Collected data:
+---+

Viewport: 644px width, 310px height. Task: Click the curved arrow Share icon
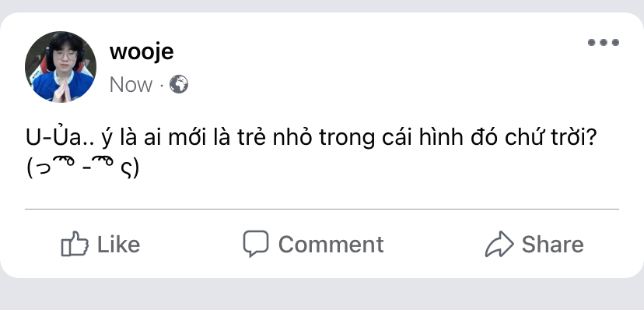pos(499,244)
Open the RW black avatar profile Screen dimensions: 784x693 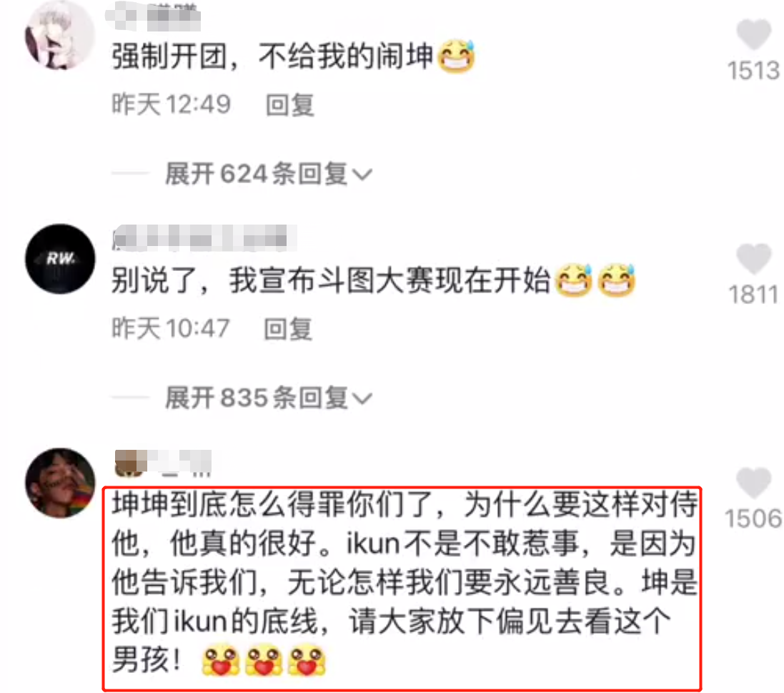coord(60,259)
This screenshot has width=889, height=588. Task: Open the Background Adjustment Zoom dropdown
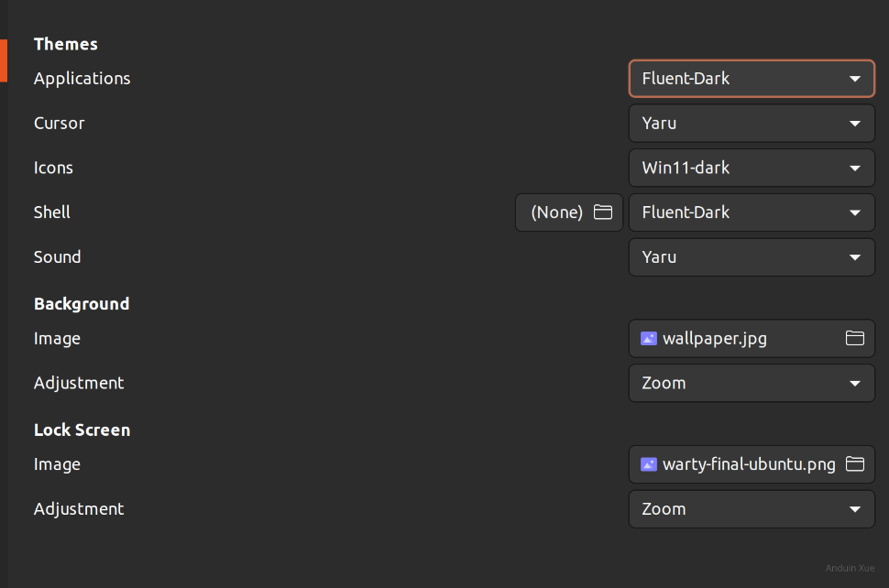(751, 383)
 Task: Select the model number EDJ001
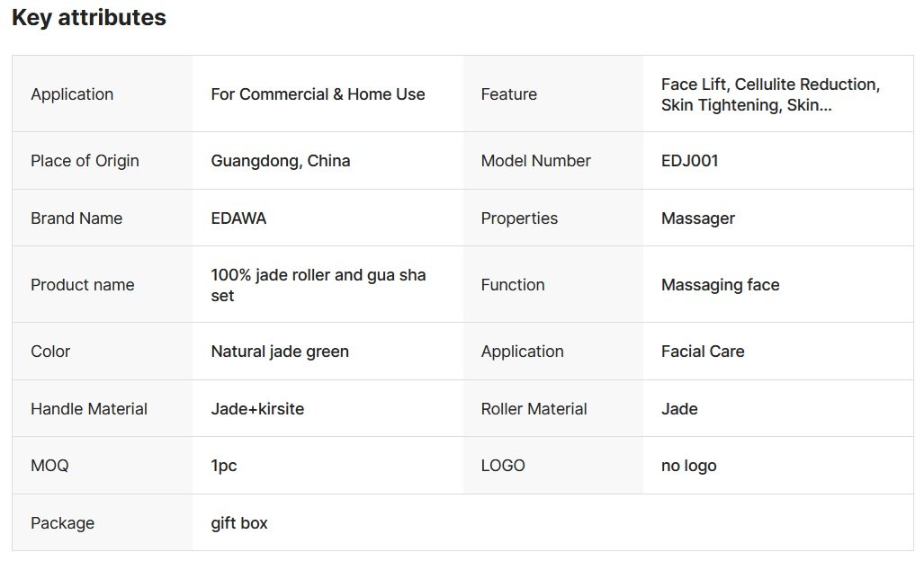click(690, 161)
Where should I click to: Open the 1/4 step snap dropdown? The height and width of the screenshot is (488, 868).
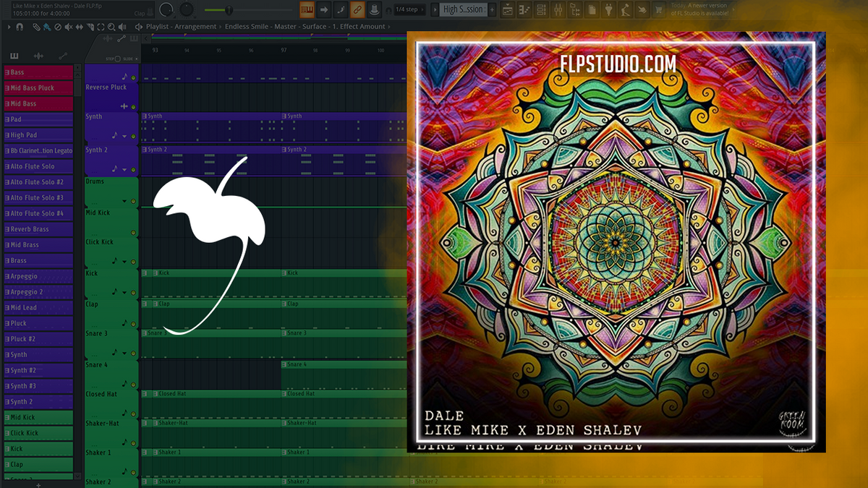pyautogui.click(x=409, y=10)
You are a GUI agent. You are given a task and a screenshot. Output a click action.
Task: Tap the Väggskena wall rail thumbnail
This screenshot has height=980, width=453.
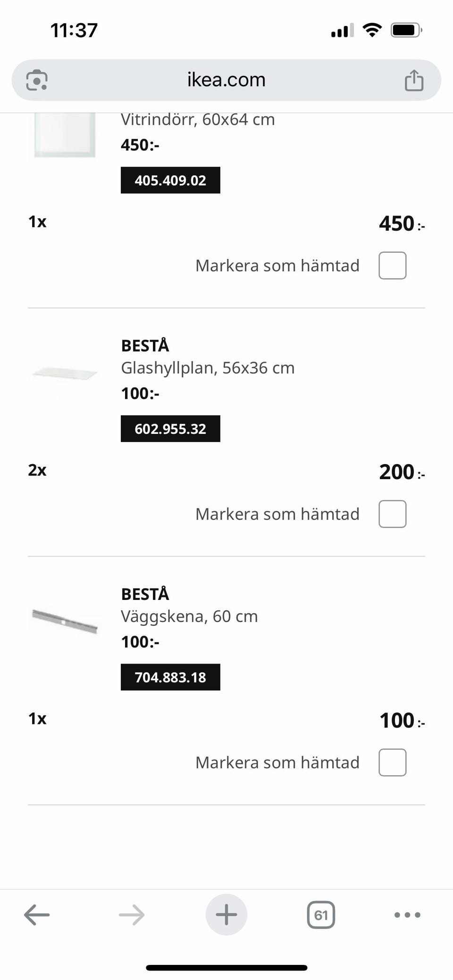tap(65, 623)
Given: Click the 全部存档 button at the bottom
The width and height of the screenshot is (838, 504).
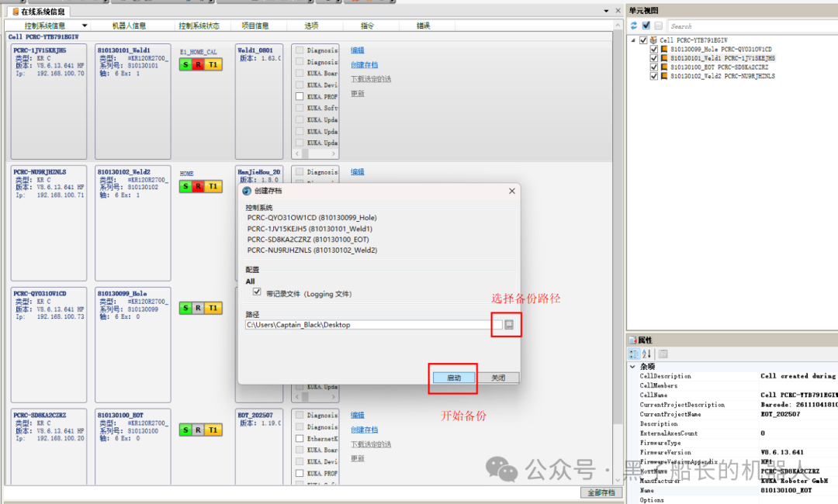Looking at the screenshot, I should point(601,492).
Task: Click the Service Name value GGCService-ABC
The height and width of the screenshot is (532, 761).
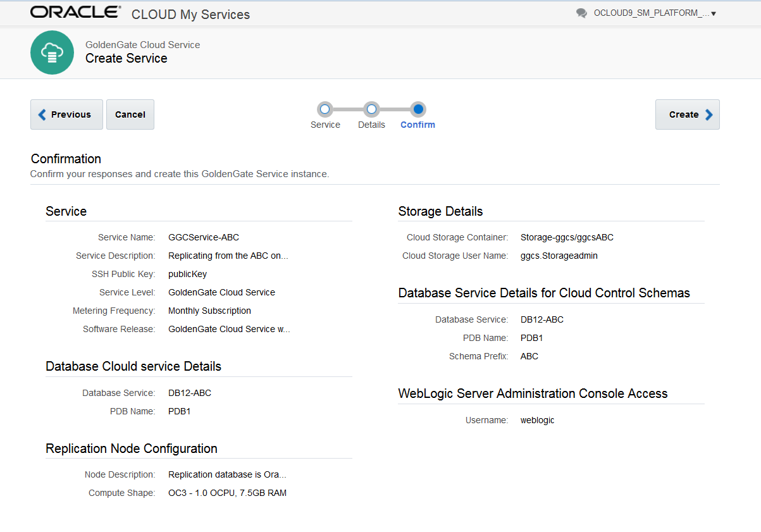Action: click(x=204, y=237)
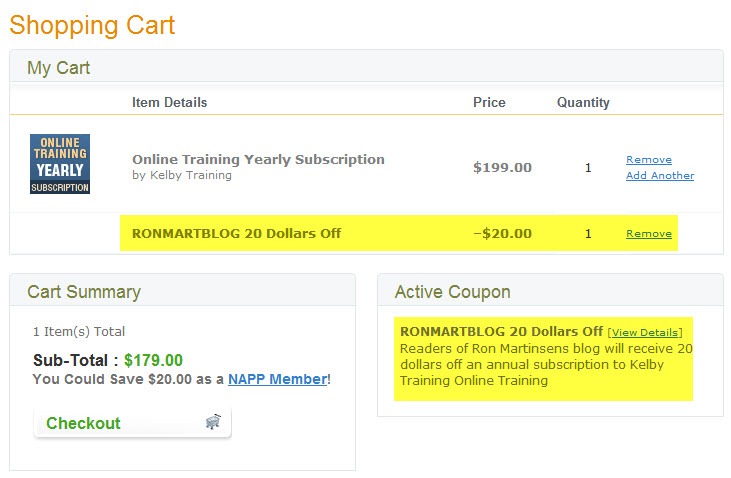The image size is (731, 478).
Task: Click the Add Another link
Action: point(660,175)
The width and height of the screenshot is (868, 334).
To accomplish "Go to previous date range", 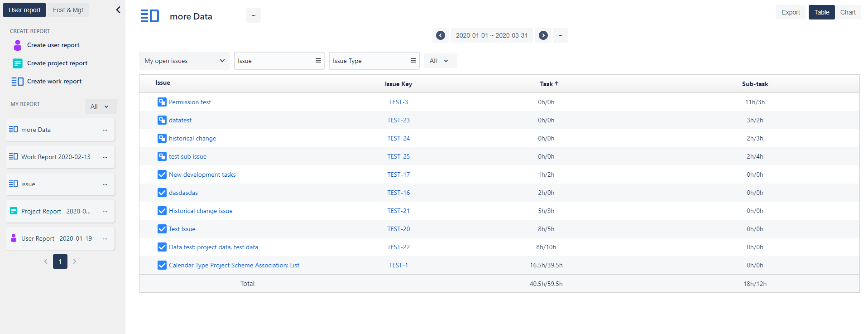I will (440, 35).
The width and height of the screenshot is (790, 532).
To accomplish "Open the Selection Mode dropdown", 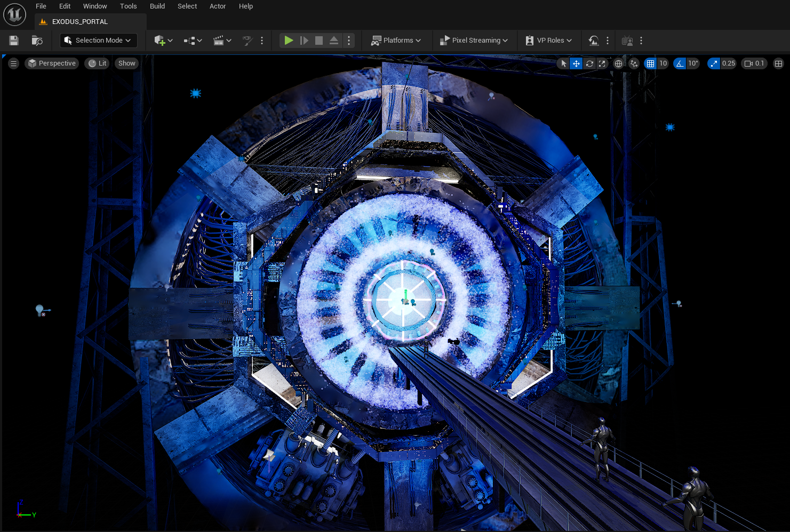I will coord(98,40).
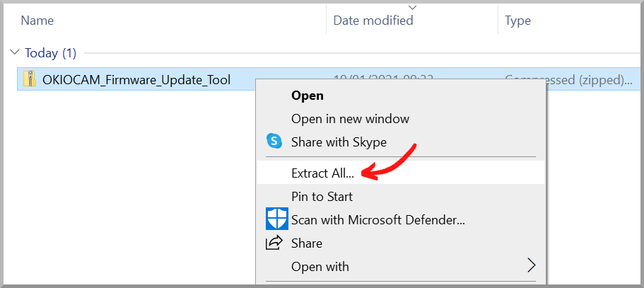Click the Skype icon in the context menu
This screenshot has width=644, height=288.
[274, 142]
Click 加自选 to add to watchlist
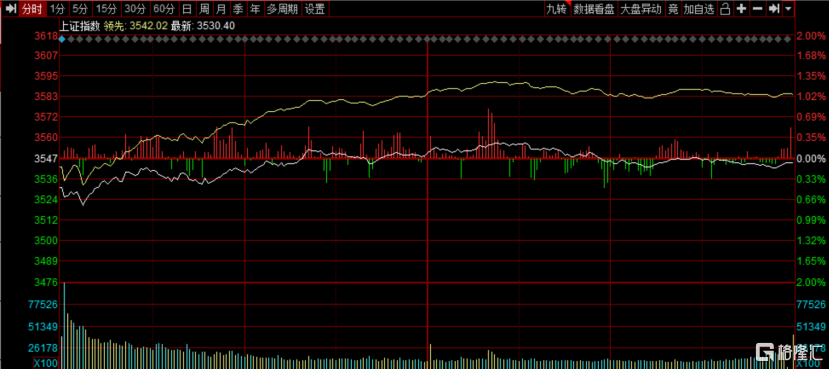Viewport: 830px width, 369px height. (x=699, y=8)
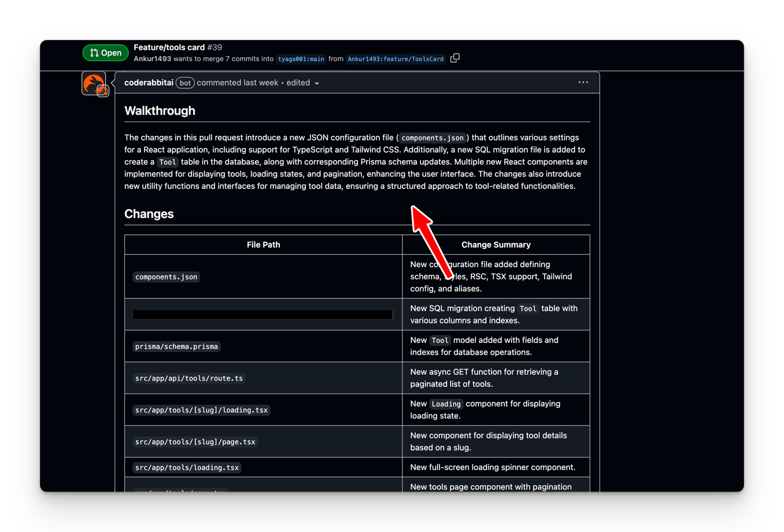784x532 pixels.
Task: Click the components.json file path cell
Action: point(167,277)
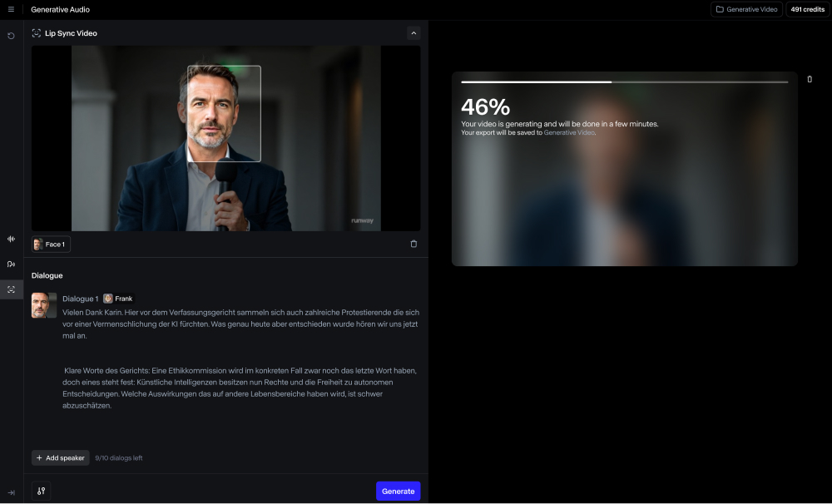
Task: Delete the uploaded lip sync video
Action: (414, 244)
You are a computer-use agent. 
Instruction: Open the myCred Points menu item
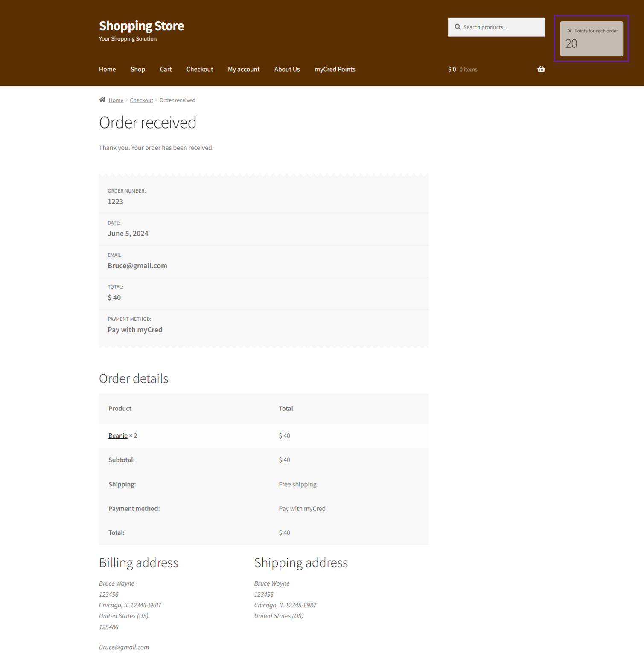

+---+

-- WHAT THE EXERCISE ASKS --
When a line above includes the word "agent", please list that line.

-- EXERCISE RESPONSE --
You are a GUI agent. You are given a task and a screenshot. Output a click action.
You are a computer-use agent. 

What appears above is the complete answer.